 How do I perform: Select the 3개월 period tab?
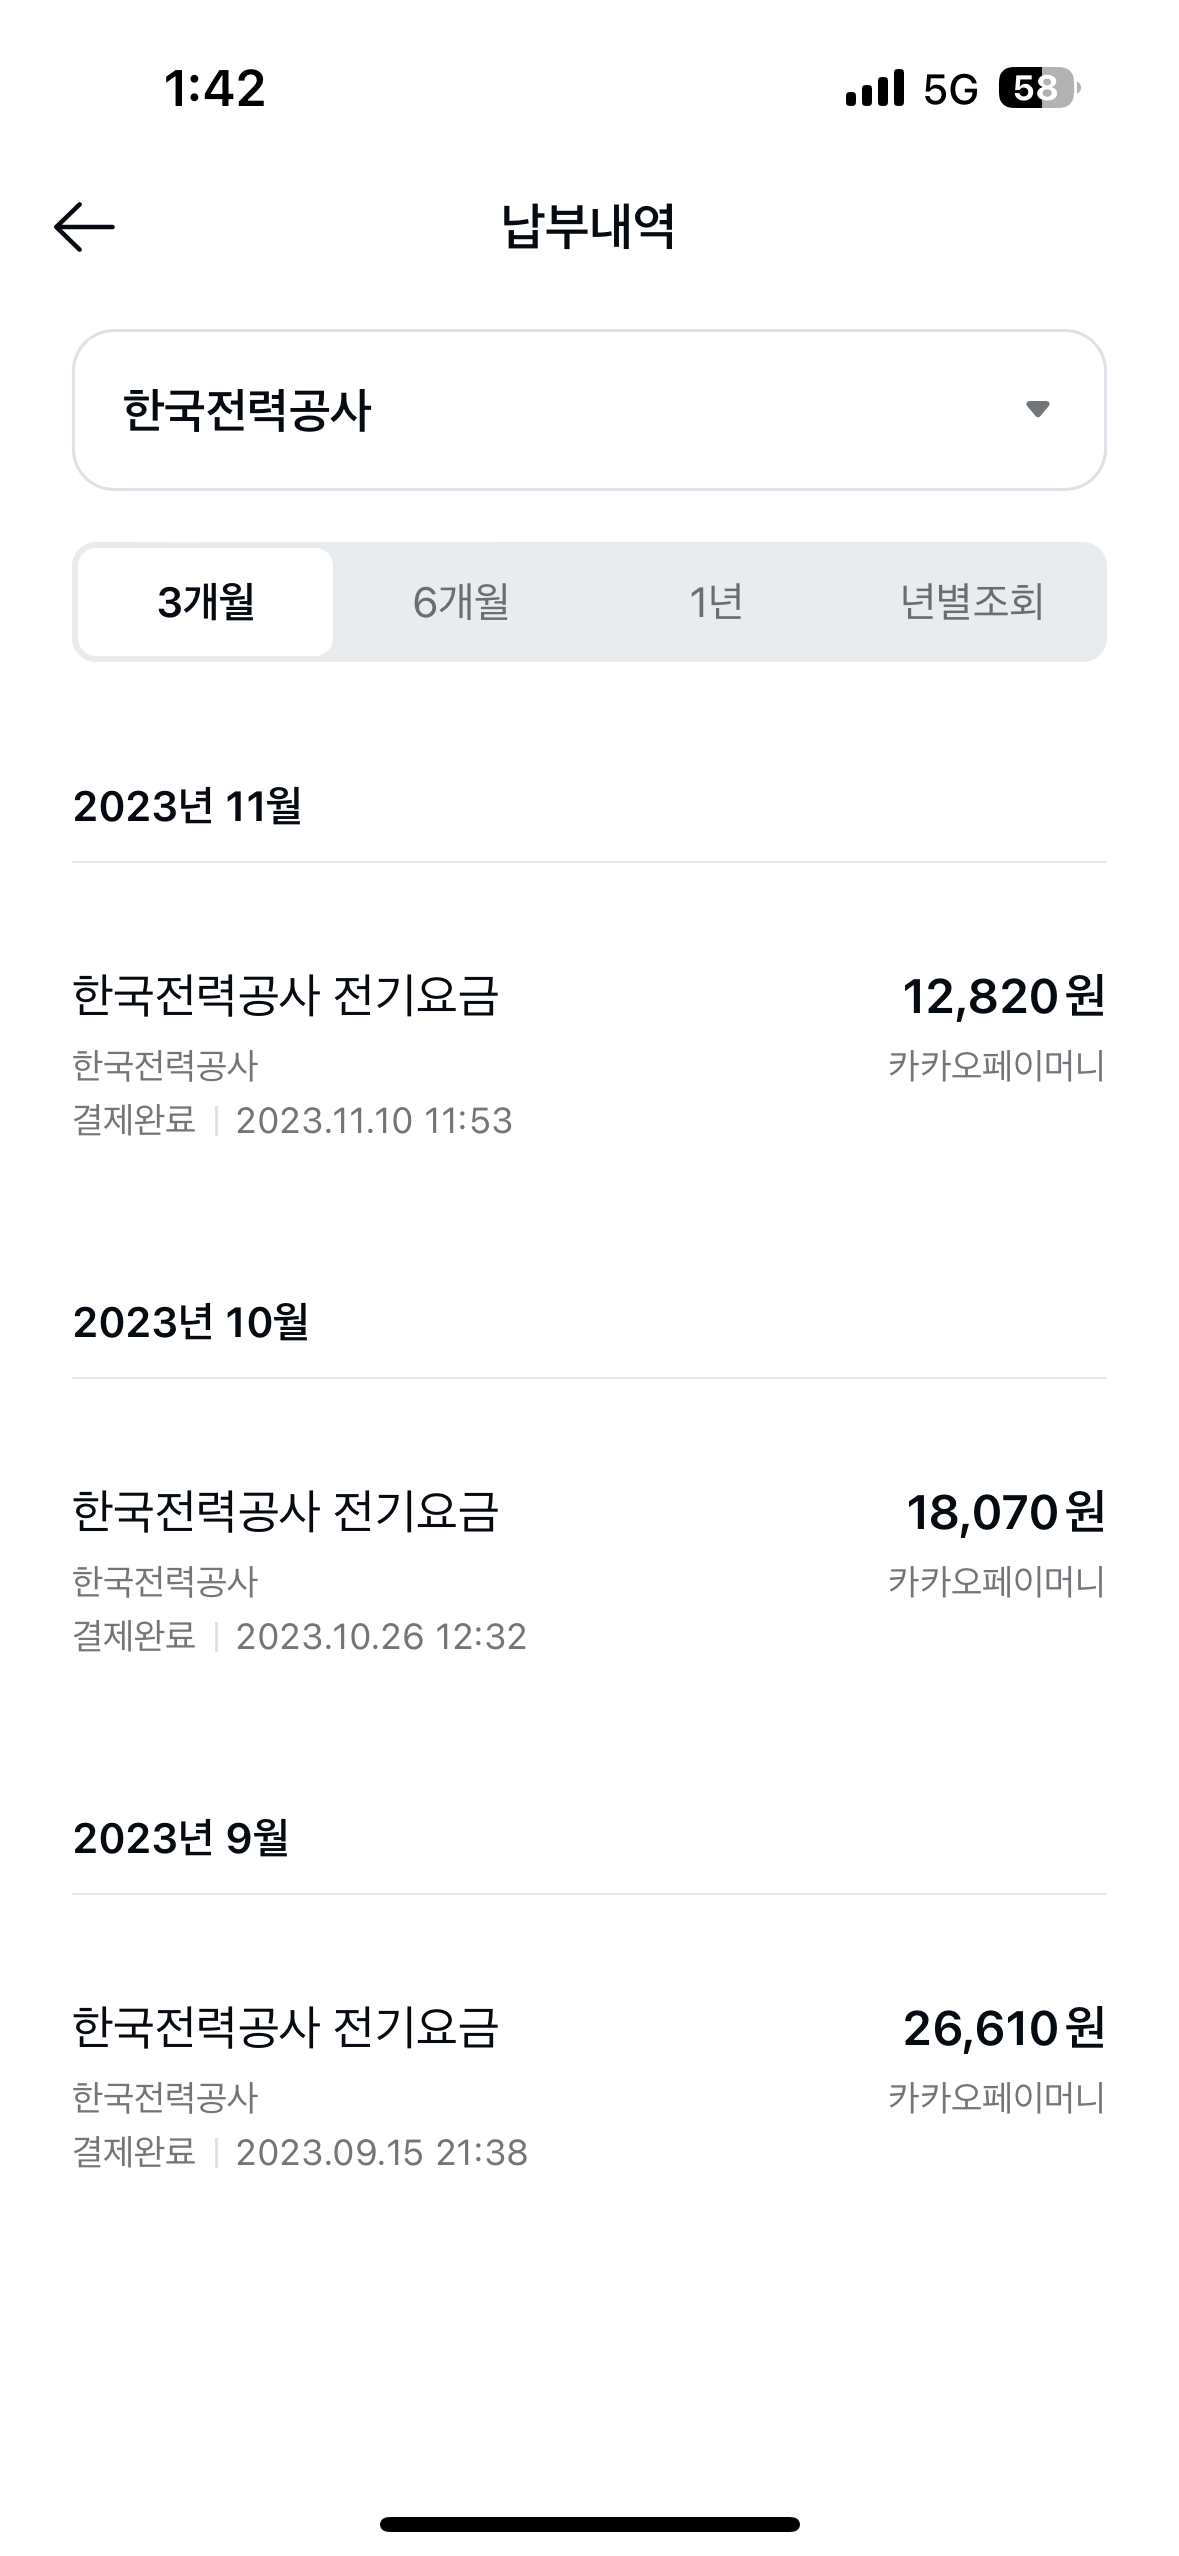(206, 602)
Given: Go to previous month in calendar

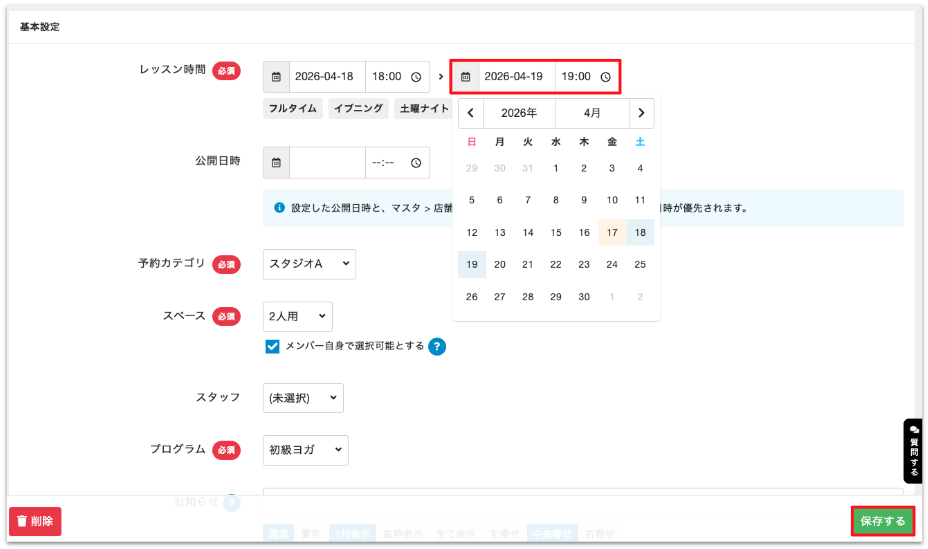Looking at the screenshot, I should click(x=471, y=113).
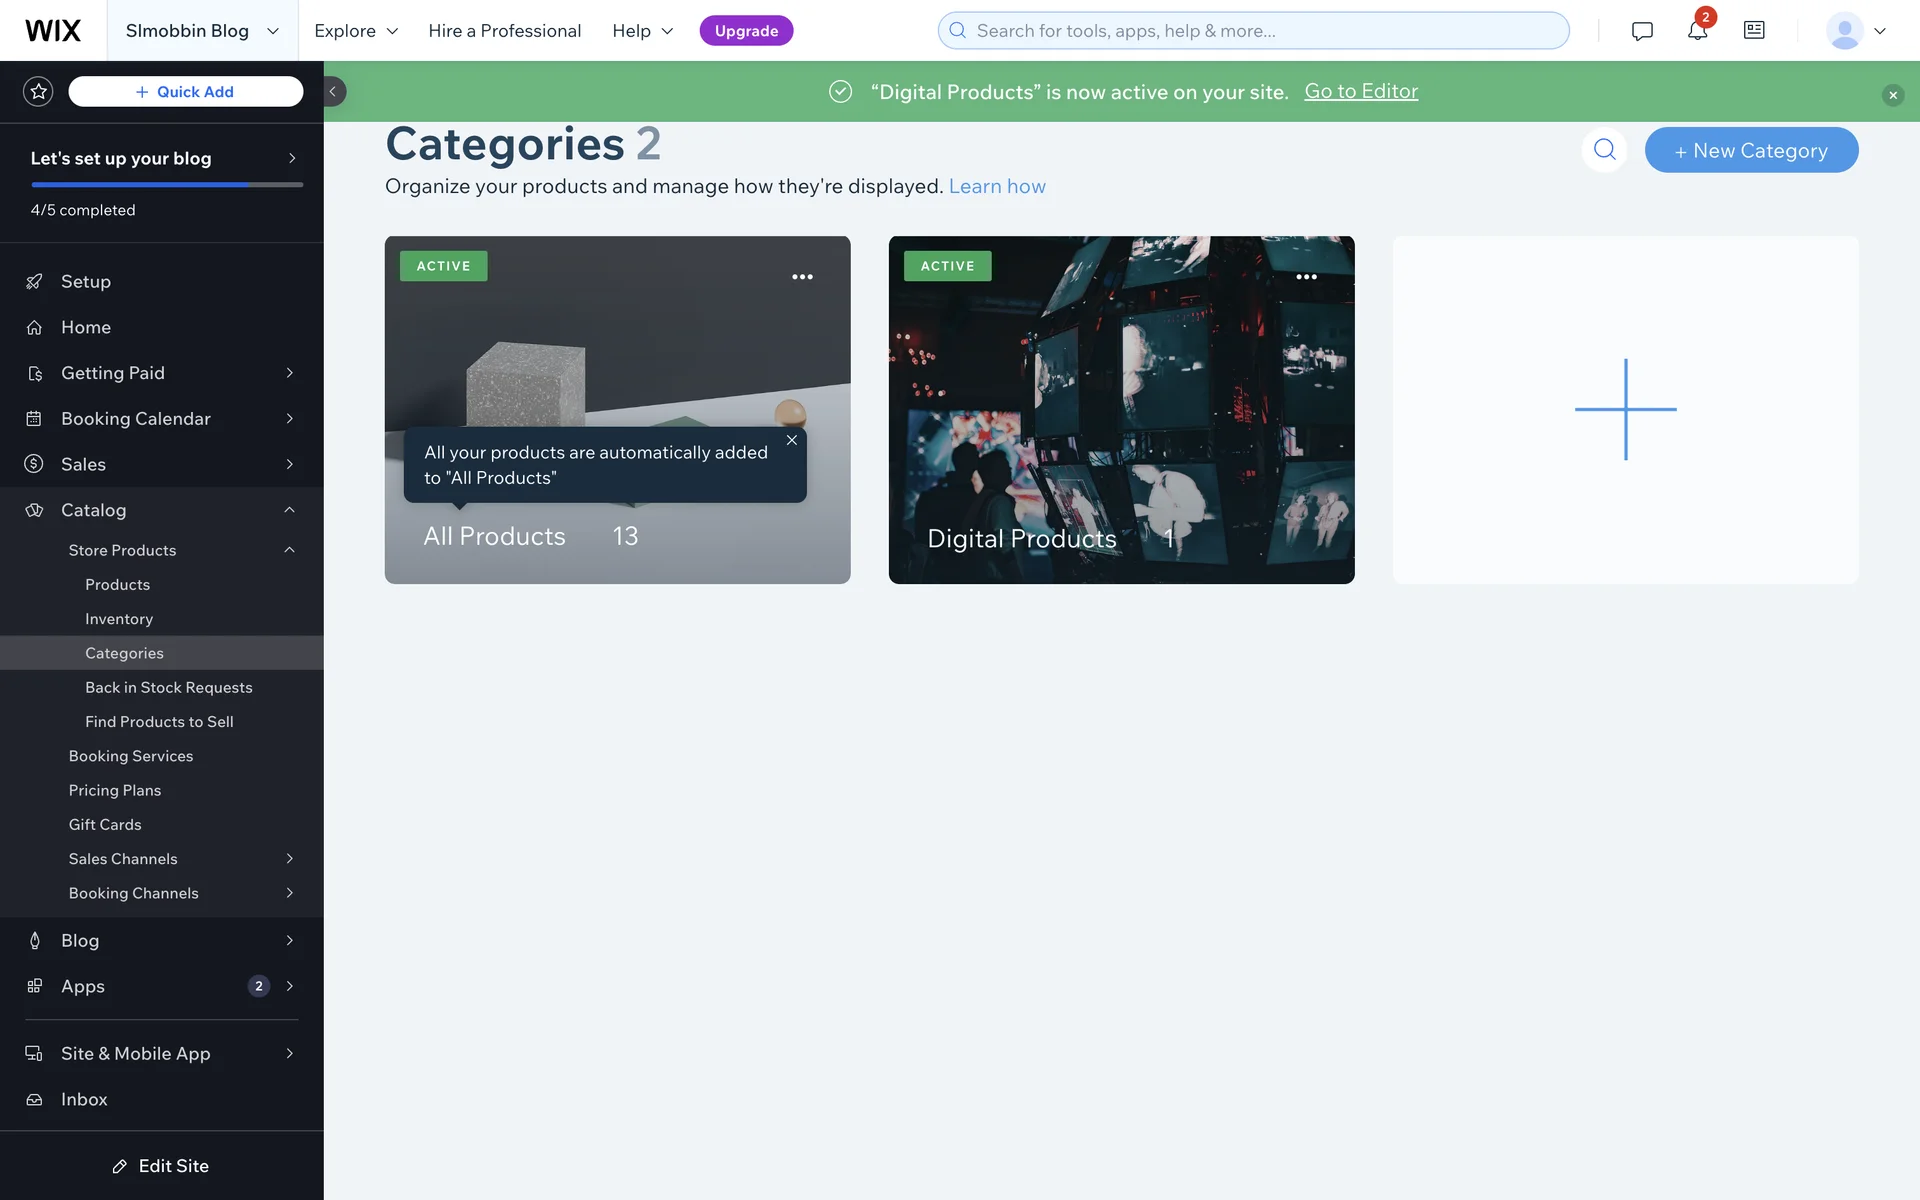
Task: Open the All Products card options menu
Action: click(x=802, y=277)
......
Requirement
Copy out each line of the items above word for word, leaving out the pictures.

Complete output
 How do I perform: Select the 3개월 period tab?
(206, 602)
Given: Go to previous month in calendar

Looking at the screenshot, I should click(x=471, y=113).
Task: Open the All Products card options menu
Action: click(x=802, y=277)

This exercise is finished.